Ma il merito più grande, oltre lo sforzo di scrittura, oltre le immagini personal/universali, è che come ‘Die’ di IOSONOUNCANE, anche ‘Sopra la panca’ è un disco politico. È un disco politico proprio perché non parla di attualità. O meglio, parla di cose attualissime, cioè delle cose che sono capitate a Capra ‘negli ultimi due anni’: per chiamare un pezzo Galline e riuscire a mostrare attraverso una semplicissima storia – spoiler: una gallina che muore – l’inadeguatezza tua, della tua generazione, della tua società e del modello economico in cui viviamo, raccontando la necessità e l’importanza della terra, per fare questo devi avere un talento speciale, che è quello di Capra per la scrittura, accostato ad una visione del mondo più o meno precisa, o almeno un’idea precisa del tuo, di mondo. ‘Sopra la panca’ ha dei testi stupefacenti e il suono che uno si immagina un disco di Capra debba avere.

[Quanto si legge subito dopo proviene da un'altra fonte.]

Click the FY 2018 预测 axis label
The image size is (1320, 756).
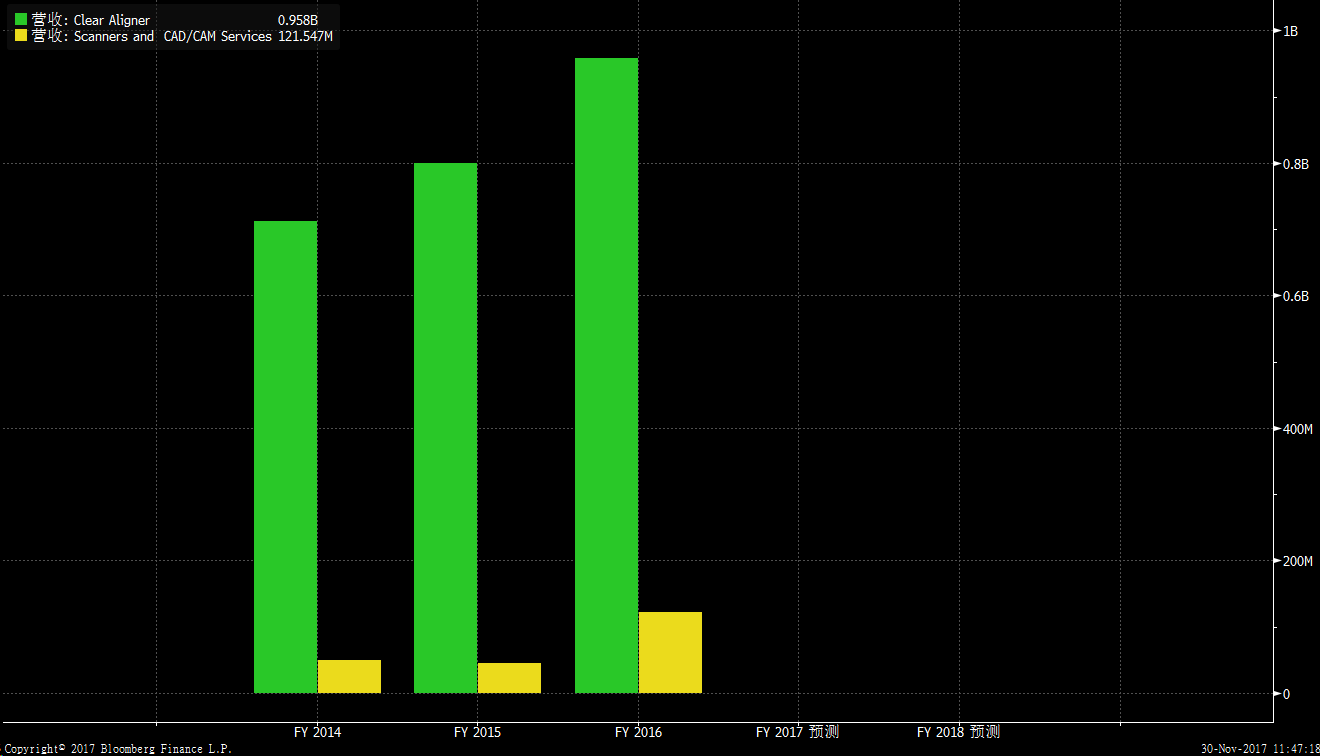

Velocità: dura solo mezz’ora ma è un disco molto denso, con quella voce un po’ lontana che per ascoltarlo bene consigliamo qualcosa più delle le casse del portatile.
Testo: ce ne sono almeno due da segnalare: ‘Non voglio illudermi / ma guardarti addormentare / cancella un po’ di paure’ in Reset e ‘Ho un orto che fa schifo e non so fare il pane / arrivo in ritardo e spesso scordo i testi ma / un consiglio so che te lo posso dare: impara a memoria il tuo codice fiscale’ in MLVGRL
Dichiarazione: [parlando di Reset] “Poi, a dicembre, fu Agnese a chiedermi di cantare nel pezzo o se potesse essere interessante. All’inizio ho avuto dei tentennamenti, perché mi sembrava a rischio diabete che l’ultimo pezzo parlasse di mia figlia e ci fosse anche la mamma a cantare… ma in realtà mi sono poi convinto che questo connubio di cose, che è agli antipodi del rock-n-roll, lo diventasse al 100% per contrappasso dantesco quasi. Sono molto contento di averlo chiuso così.” da un’intervista per Rockit.it che merita la lettura integrale.